### JOB
Reproduce word for word the passage of the DREAM Act opinion piece below, starting at "Open-borders lawmakers have" and ending at "the Bush administration).".

Michelle Malkin: Reid’s illegal immigrant student bailout

An official path to Democratic voter registration for an estimated two million college-age illegal immigrants would be created by the DREAM Act. Just look past the public relations-savvy stories of “undocumented” valedictorians left out in the cold.

This is not about protecting “children.” It’s about preserving electoral power through cap-and-gown amnesty.

Senate Majority Leader Harry Reid, D-Nev., announced this week that he’s attaching the DREAM Act to the defense authorization bill. With ethnic activists breathing down his neck and President Obama pushing to fulfill his campaign promise to Hispanics, Reid wants his queasy colleagues to vote on the legislation next week.

Open-borders lawmakers have tried and failed to pass the DREAM Act through regular channels for the past decade. That’s because informed voters know giving green cards to illegal immigrant students undermines the rule of law, creates more illegal immigration incentives and grants preferential treatment to illegal immigrant students over law-abiding native and naturalized American students struggling to get an education in tough economic times.

This bad idea is compounded by a companion proposal to recruit more illegal immigrants into the military with the lure of citizenship (a fraud-ridden and reckless practice countenanced under the Bush administration).

DREAM Act lobbyists are spotlighting heart-wrenching stories of high-achieving teens brought to this country when they were toddlers. But instead of arguing for case-by-case dispensations, the protesters want blanket pardons.

### DATA EXCERPT
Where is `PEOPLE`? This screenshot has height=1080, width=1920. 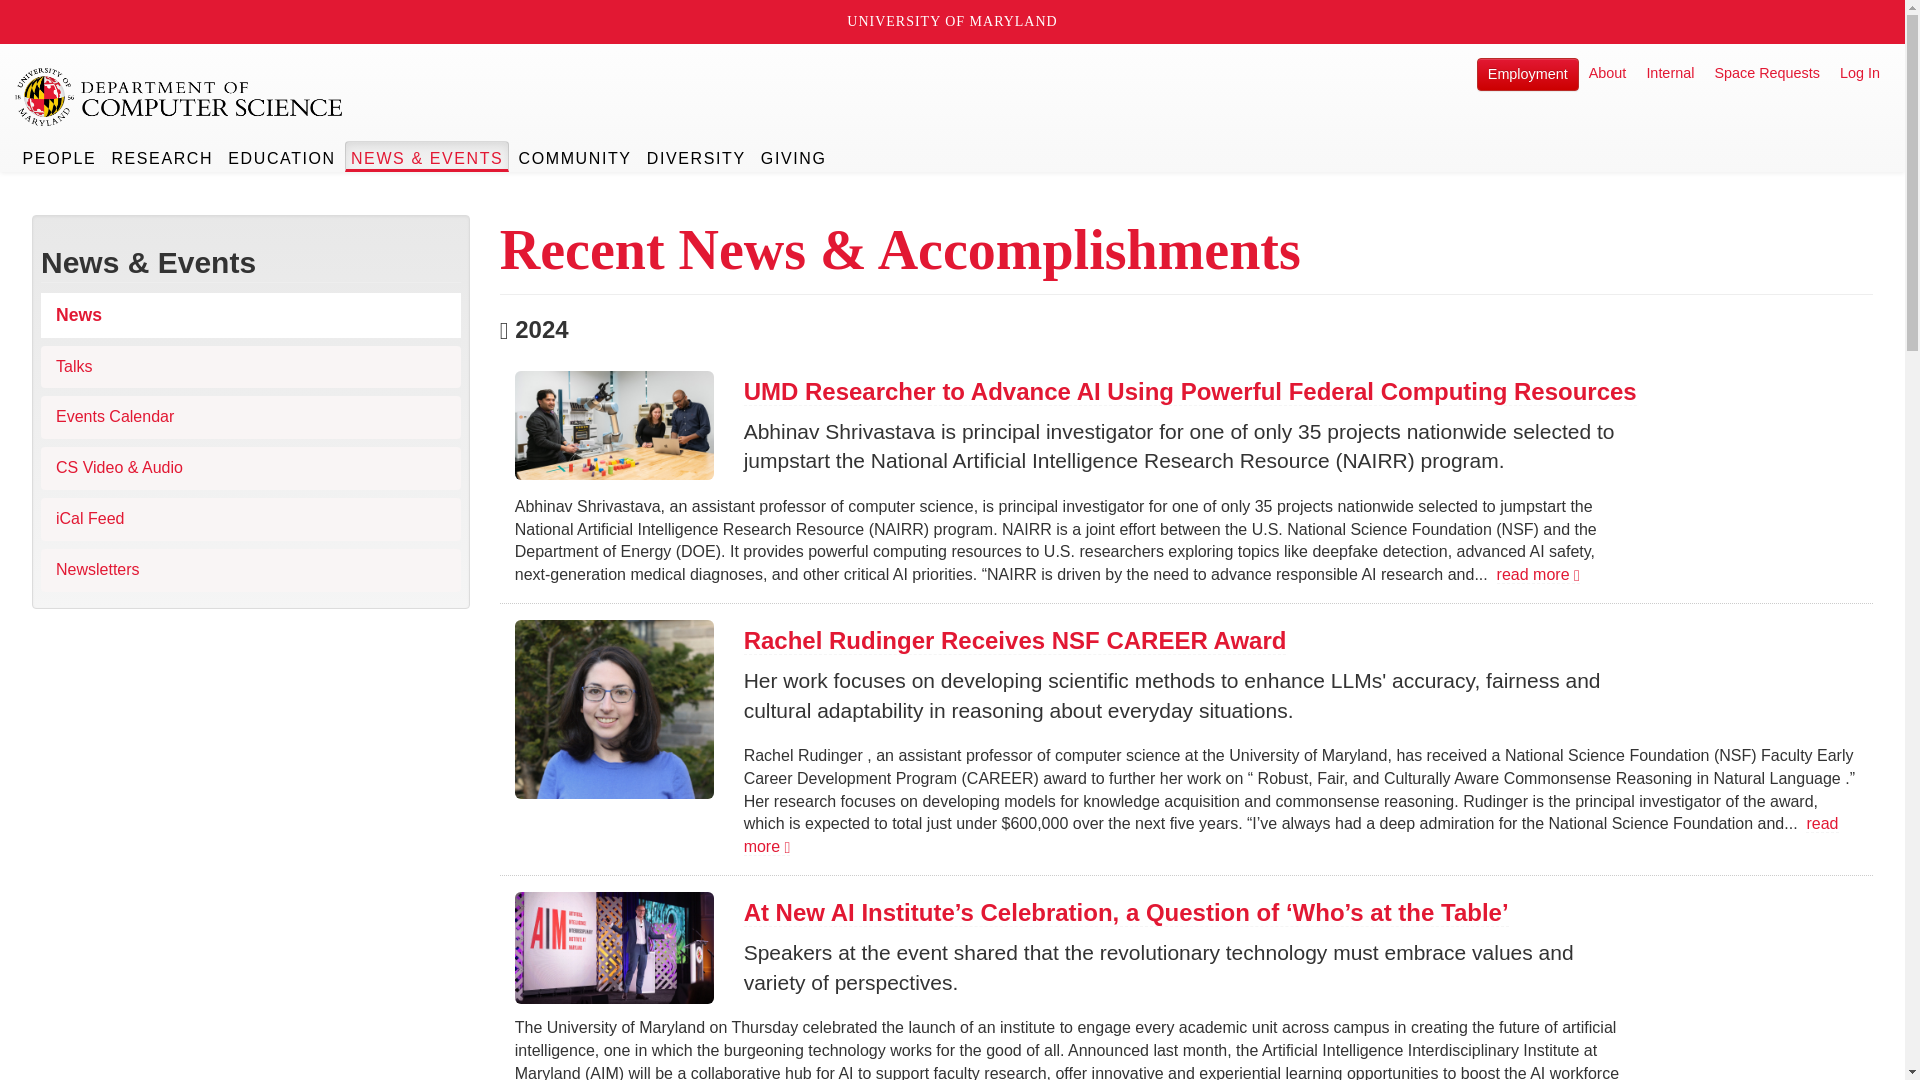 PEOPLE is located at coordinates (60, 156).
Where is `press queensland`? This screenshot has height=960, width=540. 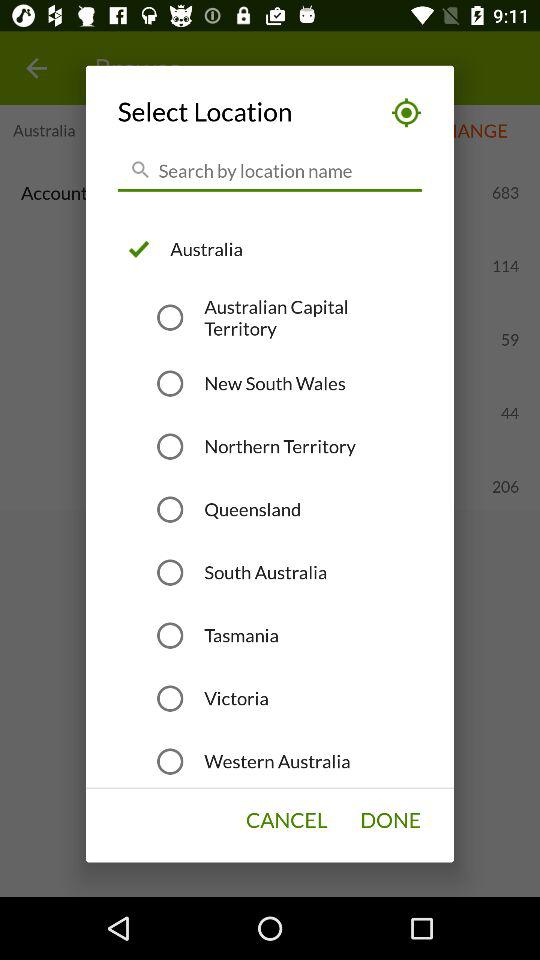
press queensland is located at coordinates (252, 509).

### RESULT FOR THIS EXERCISE
Open-borders lawmakers have tried and failed to pass the DREAM Act through regular channels for the past decade. That’s because informed voters know giving green cards to illegal immigrant students undermines the rule of law, creates more illegal immigration incentives and grants preferential treatment to illegal immigrant students over law-abiding native and naturalized American students struggling to get an education in tough economic times.

This bad idea is compounded by a companion proposal to recruit more illegal immigrants into the military with the lure of citizenship (a fraud-ridden and reckless practice countenanced under the Bush administration).